** Provided records follows **
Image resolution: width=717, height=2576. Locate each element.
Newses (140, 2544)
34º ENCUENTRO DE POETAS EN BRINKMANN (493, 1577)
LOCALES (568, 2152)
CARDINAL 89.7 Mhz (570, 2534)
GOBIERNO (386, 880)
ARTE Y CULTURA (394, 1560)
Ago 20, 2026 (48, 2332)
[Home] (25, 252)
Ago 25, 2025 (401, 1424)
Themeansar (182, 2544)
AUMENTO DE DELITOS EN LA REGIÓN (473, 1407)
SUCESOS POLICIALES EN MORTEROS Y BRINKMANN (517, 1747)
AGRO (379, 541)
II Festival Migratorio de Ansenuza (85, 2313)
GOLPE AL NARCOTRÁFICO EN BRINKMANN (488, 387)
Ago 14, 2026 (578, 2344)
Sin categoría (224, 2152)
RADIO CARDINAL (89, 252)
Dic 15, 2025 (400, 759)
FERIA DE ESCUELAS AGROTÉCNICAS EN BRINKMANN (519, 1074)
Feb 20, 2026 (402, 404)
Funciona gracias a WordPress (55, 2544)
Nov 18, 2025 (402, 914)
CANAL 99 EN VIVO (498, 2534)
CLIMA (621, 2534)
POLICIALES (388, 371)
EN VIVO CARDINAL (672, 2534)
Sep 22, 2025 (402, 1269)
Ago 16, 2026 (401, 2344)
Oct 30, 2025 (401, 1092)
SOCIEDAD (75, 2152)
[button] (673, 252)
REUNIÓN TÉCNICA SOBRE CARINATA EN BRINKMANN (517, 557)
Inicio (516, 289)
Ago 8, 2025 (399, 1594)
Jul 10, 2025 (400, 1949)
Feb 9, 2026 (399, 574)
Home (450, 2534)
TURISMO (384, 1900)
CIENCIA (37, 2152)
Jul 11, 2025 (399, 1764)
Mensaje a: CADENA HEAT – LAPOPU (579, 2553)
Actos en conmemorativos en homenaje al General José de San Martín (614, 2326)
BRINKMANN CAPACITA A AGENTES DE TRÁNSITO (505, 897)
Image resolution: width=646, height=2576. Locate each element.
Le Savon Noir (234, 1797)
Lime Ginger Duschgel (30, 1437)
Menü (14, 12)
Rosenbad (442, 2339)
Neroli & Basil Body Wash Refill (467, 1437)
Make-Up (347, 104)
** End of Provided records **
- [Your goal] Please copy every line in the entries where "element" appears.

- [Answer box]
Image resolution: width=717, height=2576. Locate each element.
Image resolution: width=646, height=2576. Locate each element.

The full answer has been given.